Second placed Lyle continued to show the upturn in form which has seen him finish in the top 20 of the Victor Chandler British Masters, the Compass Group English Open and the Murphy’s Irish Open over the past couple of months. Partnering Jacobson will see Lyle appear in the last group in a European Tour event on a weekend for the first time since the Volvo Masters in 1992.
“Playing at weekends is a nice habit to have – I recommend it to most professional golfers,” joked the Scot. “And you get paid for it as well – it’s good!”
Lyle admitted the days where he was not playing well had actually stood him in good stead for the good periods now. He said: “I definitely feel on the course now that I take things a lot better if things are not going quite to plan.
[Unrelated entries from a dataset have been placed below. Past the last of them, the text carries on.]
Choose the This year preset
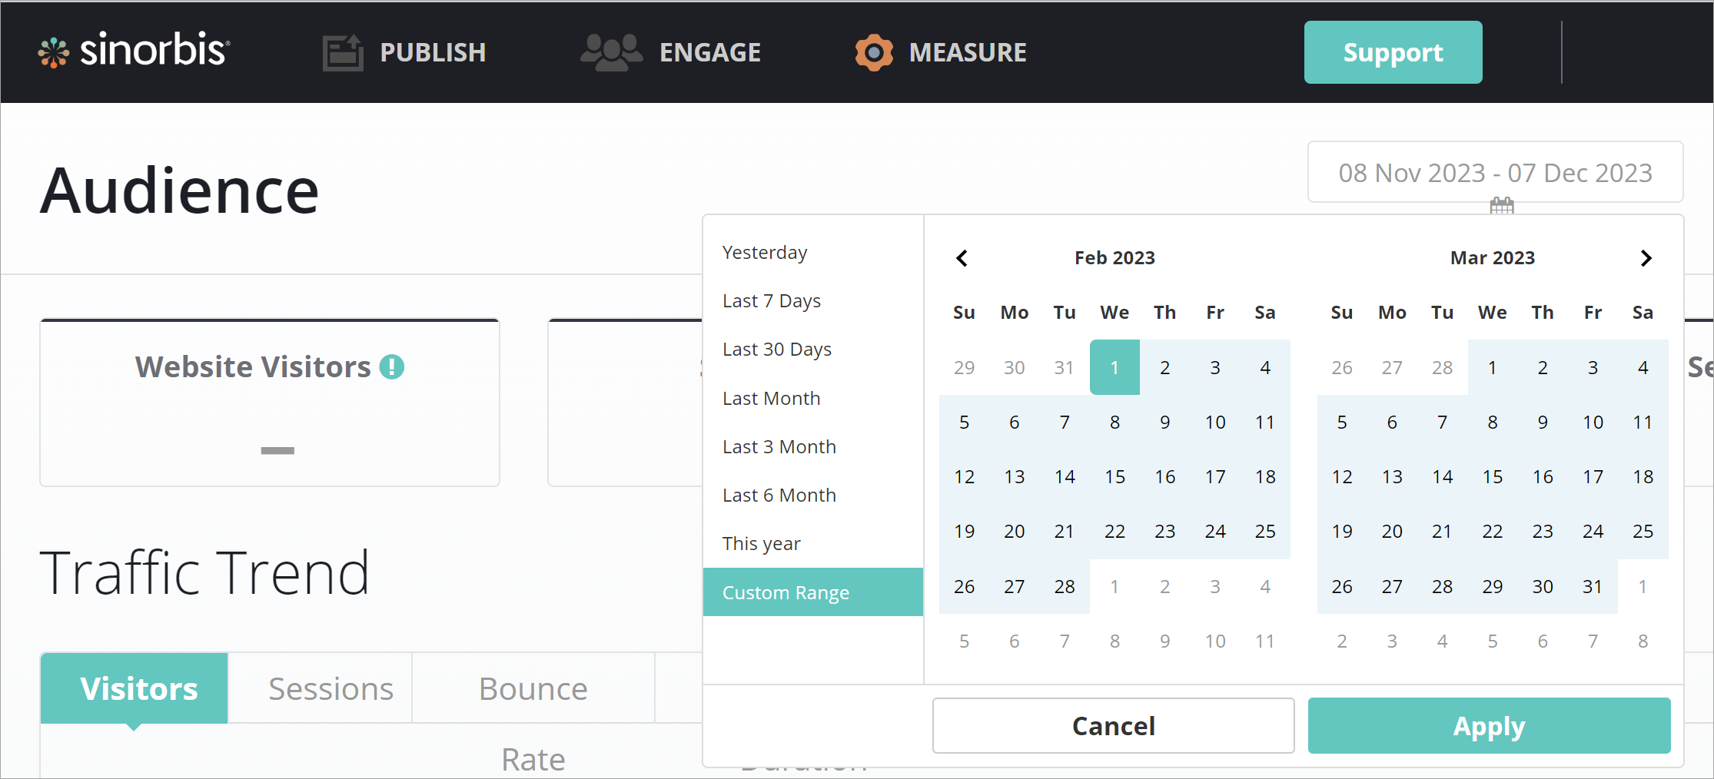Screen dimensions: 1714x779 (761, 544)
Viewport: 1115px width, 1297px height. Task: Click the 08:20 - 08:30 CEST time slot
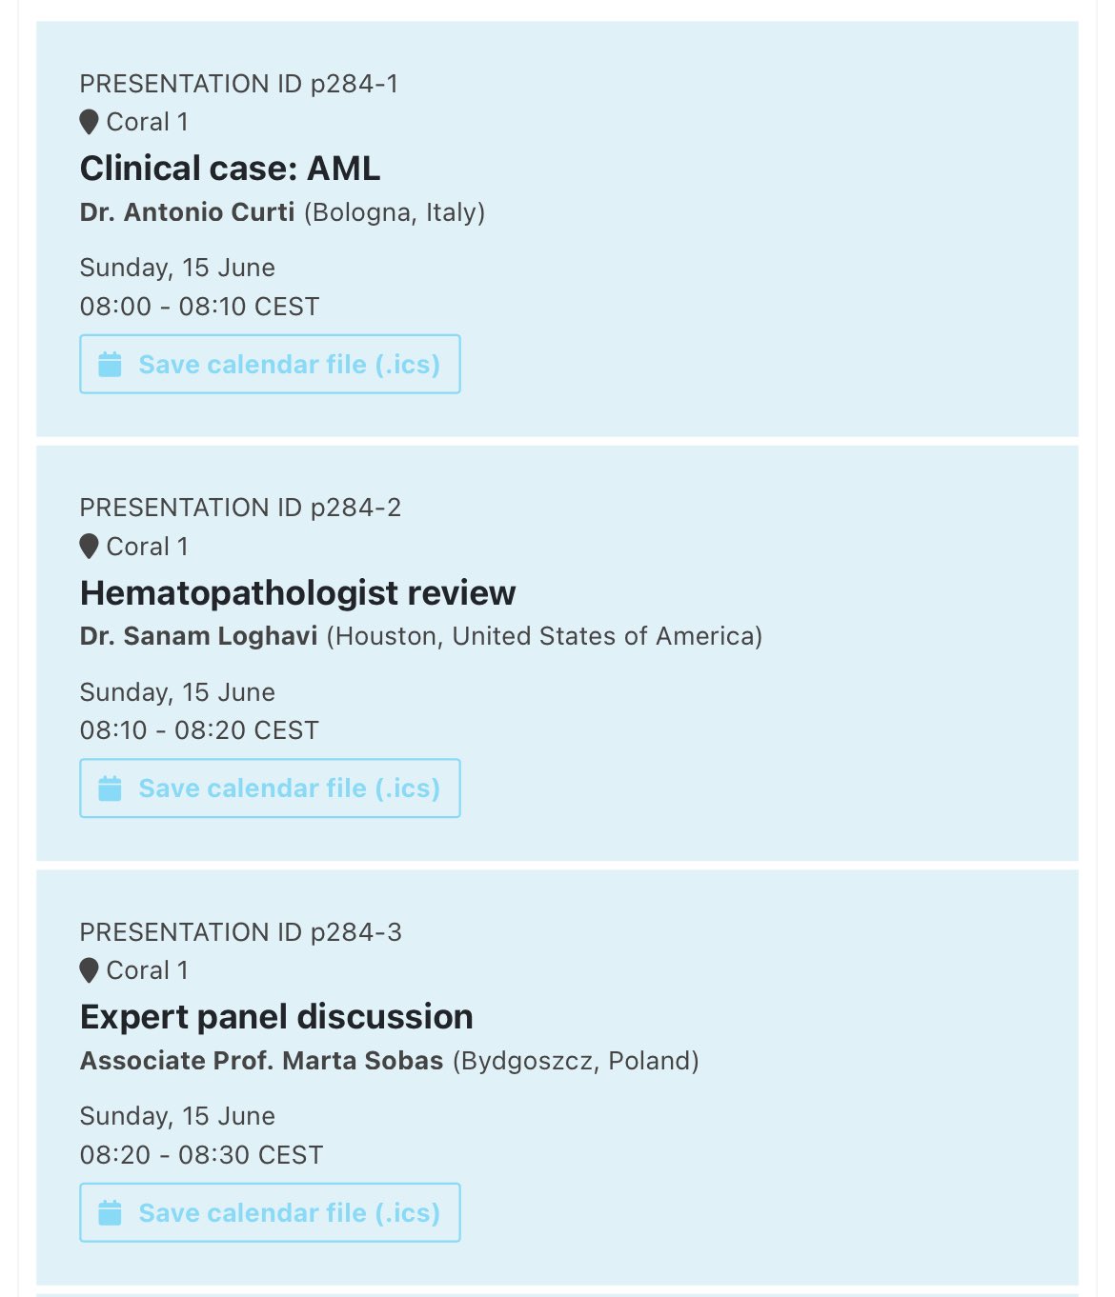tap(202, 1155)
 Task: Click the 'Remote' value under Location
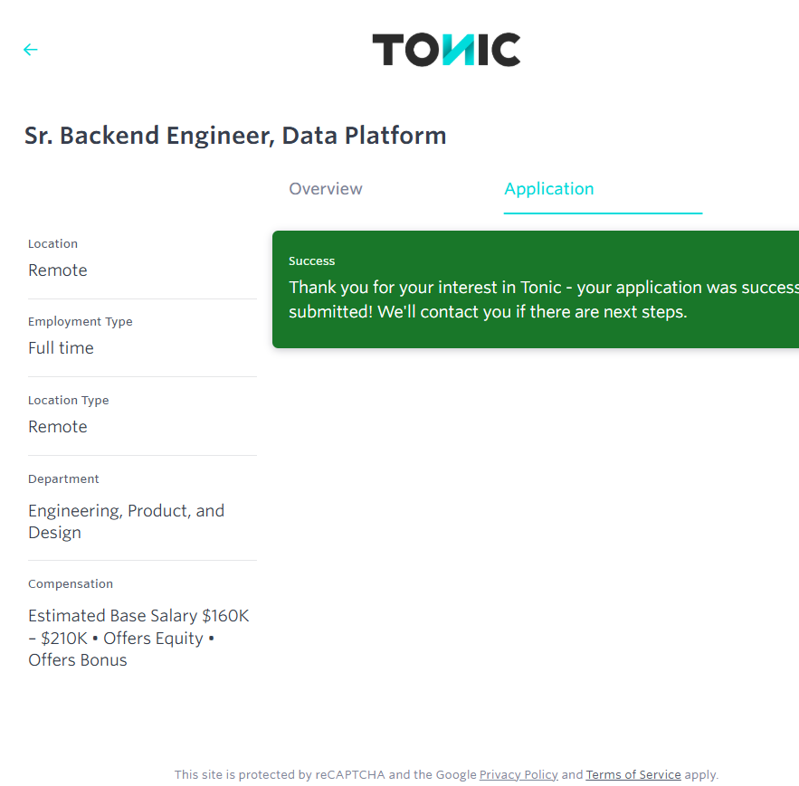pos(58,270)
It’s not the end of the world but, having said that, it is nice to be out there competing at a high level again.”
Lyle carded three birdies and two bogeys in his 68, but the highlight of the round came at the 415 yard 12th where, after a three wood found the centre of the fairway, a nine iron found the bottom of the cup from 135 yards for an audacious eagle two.
In joint fourth place, Richard S Johnson and Carl Pettersson continued the good day for Sweden, Johnson matching Jacobson’s 65 for his six under par total of 136 while Pettersson reached that mark with a flawless 66.
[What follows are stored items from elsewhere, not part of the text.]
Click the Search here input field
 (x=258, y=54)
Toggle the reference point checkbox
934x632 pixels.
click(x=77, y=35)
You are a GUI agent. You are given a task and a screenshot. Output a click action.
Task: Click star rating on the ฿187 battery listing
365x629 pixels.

Both players have already won on the 2002 European Tour, Johnson claiming the ANZ Championship while Pettersson triumphed in the Algarve Open de Portugal and he admitted it has helped his showing in the following tournaments.
“Winning gives up that extra bit of confidence that you know you fit in and can play against the best players in Europe,” said Pettersson, whose round highlight came with a 30 foot putt for eagle three on the 518 yard third. “It is just a big boost.”
Johnson was doubly delighted to be on the upper echelons of a leaderboard considering the fact he toyed with the idea of pulling out of the tournament before his second round began suffering with a heavy cold.
“I felt it first on Wednesday night and then I woke up on Thursday morning with a really bad cold. I got some medication so hopefully it will be better tomorrow, but the only problem with it was that I had to go to the toilet after nearly every hole because it takes the water out of your system! The guys were laughing at me because I was disappearing into the woods after every hole!”
Unlike leader Jacobson, Johnson could not quite manage a run of five birdies in a row but he did put together a mini-run of three on the spin from the 14th which erased the memory of his bogey five at the 12th where he made his only mistake of the day, coming up short of the green with his seven iron approach.
But alongside them, Justin Rose was a little unhappier, having started the day in the lead after his opening 65 but who slipped back with a 71 which included a three putt bogey five on the 18th.
“I’m still in the tournament,” said Rose. “Freddie has a four shot lead but if you look at the rest of the pack, I’m right in there so it is a good two days work. Level par is never a disaster but it was just frustrating. I missed a lot of short putts today which I didn’t do yesterday.”
Fellow Englishman Tunnicliff, who won his maiden Tour victory last month in the Great North Open at De Vere Slaley Hall, could not quite repeat the fireworks of his opening 66, but a birdie three at the 18th gave him a 70 and another challenging position.